• **Work to complete**
Work out how many lines in the records include the word "panel", then answer with nothing but that number.

• **Recorded information**
_ _ _ _ _ _ _

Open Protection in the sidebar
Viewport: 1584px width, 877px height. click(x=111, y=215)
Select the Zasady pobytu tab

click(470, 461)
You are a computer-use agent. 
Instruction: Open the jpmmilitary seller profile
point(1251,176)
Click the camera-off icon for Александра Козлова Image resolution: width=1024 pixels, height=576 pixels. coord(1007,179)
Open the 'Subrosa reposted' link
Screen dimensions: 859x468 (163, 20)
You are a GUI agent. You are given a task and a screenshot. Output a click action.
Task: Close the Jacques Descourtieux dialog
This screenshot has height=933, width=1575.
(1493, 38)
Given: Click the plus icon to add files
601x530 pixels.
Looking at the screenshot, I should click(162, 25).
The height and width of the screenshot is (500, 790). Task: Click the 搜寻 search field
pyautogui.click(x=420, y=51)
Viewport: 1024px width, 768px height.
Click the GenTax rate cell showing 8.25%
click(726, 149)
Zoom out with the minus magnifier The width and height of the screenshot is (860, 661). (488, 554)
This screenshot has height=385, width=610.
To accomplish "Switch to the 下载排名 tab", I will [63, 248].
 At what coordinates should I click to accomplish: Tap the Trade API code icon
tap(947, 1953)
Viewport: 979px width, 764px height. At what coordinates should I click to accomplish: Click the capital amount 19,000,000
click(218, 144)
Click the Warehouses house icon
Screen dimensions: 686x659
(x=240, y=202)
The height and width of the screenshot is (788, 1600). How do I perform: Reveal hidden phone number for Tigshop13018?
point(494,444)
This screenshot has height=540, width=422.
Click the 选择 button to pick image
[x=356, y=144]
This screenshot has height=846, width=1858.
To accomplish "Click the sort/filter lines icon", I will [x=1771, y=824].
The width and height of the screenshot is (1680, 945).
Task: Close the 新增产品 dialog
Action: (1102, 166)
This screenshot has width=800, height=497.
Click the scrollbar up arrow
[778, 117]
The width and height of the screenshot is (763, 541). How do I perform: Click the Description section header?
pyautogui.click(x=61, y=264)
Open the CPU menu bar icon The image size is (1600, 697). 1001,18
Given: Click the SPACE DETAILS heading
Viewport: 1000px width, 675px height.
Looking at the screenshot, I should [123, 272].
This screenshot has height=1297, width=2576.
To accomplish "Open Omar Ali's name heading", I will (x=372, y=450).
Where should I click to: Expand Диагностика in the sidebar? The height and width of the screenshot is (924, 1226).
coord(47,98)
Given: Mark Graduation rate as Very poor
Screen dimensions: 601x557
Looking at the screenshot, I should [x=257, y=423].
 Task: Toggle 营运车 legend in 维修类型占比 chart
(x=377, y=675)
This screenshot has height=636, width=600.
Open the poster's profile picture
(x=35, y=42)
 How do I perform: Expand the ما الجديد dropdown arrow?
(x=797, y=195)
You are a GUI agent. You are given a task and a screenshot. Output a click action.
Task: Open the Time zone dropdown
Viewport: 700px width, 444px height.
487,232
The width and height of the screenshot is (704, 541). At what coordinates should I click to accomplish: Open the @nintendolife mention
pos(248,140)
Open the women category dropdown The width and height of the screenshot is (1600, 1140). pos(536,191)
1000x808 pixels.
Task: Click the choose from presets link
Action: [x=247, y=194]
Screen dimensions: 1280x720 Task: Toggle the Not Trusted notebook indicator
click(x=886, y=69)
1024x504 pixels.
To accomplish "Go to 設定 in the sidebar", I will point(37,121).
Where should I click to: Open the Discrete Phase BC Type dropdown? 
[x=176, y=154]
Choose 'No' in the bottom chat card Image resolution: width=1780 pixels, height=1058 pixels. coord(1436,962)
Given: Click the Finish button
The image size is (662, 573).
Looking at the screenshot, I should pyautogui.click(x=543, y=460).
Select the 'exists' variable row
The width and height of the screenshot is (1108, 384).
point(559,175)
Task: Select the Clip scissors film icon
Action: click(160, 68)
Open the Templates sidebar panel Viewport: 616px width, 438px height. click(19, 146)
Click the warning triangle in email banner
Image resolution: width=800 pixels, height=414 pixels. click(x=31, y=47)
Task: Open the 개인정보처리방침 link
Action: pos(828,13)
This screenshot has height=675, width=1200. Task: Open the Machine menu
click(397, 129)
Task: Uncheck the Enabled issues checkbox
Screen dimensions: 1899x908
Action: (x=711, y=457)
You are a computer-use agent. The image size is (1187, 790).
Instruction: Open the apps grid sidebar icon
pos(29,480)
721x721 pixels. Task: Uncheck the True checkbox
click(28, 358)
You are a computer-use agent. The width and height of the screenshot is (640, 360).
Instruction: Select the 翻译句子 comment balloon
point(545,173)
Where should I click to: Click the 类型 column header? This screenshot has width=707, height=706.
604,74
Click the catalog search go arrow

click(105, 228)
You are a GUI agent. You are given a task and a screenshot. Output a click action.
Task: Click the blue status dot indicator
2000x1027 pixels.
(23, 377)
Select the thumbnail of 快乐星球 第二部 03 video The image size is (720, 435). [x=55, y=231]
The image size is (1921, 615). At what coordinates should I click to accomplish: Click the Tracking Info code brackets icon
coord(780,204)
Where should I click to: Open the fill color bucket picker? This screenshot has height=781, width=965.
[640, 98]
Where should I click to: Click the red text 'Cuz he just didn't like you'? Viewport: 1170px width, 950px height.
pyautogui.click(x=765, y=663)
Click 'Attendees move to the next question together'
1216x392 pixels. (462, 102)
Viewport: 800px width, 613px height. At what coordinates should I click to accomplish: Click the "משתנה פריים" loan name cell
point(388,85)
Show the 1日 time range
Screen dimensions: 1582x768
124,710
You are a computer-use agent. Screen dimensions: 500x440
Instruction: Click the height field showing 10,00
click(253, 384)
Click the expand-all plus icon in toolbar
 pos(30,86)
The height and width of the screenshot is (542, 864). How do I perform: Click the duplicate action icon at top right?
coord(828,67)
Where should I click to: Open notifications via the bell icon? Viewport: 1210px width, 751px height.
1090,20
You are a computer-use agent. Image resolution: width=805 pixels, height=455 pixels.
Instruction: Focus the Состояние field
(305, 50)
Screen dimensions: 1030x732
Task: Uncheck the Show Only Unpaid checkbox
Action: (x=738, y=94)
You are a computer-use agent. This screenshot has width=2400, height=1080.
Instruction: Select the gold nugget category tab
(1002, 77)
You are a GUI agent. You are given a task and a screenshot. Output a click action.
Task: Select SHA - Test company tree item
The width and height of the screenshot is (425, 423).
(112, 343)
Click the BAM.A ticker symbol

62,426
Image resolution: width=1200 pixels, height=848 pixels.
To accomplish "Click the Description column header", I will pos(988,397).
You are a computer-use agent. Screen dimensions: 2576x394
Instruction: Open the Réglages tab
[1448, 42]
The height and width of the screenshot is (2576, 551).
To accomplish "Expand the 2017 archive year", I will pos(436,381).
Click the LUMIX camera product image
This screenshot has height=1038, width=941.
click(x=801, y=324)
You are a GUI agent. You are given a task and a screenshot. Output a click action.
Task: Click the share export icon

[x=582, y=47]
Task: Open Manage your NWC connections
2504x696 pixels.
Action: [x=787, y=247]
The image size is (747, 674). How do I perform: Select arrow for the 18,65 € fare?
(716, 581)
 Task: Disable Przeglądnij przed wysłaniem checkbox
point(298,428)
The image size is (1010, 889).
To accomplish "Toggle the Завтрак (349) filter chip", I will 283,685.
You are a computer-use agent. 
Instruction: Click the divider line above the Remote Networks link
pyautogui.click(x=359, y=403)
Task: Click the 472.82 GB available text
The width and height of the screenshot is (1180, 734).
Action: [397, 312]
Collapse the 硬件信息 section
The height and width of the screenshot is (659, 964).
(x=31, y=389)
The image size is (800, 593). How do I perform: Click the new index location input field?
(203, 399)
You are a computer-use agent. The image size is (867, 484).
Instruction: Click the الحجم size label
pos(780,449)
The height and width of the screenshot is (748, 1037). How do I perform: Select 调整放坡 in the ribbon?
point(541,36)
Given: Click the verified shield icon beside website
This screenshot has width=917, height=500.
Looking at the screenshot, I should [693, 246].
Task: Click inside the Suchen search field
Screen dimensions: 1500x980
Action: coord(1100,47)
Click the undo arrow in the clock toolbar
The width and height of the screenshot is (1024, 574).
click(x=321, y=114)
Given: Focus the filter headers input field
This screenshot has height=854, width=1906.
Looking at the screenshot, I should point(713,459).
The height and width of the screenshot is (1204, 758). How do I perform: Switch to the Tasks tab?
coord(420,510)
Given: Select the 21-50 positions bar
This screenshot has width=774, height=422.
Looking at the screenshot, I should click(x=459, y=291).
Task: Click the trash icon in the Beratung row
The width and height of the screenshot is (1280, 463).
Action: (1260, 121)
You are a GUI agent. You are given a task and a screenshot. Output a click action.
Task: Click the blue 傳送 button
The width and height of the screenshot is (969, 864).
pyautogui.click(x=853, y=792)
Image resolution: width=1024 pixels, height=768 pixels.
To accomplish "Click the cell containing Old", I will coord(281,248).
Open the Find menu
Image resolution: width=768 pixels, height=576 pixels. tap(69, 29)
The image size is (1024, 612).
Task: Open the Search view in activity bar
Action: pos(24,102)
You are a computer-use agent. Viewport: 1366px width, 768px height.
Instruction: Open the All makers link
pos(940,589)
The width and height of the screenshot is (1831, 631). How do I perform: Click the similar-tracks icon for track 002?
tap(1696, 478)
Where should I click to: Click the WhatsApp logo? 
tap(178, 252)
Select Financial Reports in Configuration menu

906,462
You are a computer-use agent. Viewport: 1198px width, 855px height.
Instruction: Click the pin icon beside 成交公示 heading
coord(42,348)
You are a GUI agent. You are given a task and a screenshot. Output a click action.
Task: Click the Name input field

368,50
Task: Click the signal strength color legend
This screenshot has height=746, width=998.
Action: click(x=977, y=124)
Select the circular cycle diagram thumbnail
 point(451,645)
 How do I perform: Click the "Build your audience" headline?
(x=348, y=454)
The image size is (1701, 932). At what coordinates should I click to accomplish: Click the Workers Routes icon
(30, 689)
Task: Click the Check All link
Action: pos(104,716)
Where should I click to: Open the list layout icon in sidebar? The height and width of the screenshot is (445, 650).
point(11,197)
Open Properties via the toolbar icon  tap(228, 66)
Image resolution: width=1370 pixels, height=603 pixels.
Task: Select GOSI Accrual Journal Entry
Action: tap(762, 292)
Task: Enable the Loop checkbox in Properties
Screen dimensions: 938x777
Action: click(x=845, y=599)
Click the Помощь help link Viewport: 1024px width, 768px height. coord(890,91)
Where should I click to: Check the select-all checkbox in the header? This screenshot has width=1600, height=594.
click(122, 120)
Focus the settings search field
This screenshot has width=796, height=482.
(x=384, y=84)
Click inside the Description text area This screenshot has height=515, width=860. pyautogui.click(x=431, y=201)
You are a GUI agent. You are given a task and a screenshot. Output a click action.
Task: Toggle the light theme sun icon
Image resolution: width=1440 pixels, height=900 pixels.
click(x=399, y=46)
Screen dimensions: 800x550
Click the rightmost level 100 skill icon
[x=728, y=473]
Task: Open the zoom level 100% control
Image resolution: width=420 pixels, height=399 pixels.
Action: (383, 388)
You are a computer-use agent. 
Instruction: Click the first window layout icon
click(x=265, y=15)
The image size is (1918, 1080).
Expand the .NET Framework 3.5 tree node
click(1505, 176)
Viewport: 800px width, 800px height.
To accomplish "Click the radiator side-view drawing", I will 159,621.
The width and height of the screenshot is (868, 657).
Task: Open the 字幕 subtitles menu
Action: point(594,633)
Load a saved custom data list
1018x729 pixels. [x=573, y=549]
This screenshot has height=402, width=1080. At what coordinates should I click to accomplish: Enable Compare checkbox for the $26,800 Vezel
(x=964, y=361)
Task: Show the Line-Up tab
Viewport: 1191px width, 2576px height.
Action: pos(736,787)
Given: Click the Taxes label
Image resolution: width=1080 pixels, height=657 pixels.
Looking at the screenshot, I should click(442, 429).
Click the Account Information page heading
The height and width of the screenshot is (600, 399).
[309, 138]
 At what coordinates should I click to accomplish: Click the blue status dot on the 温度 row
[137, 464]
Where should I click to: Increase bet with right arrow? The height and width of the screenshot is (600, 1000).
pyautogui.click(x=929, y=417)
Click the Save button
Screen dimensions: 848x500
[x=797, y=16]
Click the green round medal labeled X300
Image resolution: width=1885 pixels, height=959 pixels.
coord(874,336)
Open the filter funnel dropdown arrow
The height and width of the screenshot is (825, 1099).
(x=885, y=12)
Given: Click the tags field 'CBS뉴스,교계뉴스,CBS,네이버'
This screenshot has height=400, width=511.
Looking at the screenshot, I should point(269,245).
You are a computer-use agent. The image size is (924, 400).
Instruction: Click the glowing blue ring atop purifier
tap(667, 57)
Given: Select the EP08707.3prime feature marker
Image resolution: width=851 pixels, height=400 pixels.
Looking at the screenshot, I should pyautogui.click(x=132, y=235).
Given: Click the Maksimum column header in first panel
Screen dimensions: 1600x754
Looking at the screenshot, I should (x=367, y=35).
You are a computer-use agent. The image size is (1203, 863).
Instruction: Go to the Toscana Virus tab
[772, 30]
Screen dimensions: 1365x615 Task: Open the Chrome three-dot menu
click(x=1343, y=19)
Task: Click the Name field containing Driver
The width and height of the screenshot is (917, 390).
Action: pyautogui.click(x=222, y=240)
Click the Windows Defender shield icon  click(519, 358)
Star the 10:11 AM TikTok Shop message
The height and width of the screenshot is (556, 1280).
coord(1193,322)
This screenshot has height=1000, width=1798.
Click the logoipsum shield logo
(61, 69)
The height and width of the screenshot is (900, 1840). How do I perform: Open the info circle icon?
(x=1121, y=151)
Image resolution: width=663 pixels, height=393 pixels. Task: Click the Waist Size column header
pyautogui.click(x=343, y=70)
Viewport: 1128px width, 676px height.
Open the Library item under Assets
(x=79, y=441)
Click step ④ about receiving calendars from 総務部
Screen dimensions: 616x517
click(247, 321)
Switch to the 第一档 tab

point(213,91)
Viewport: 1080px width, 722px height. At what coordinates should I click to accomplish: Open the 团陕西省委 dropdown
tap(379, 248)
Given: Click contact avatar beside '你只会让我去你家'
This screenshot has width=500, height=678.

_ _ _ _ _ _ _

• **Answer box**
2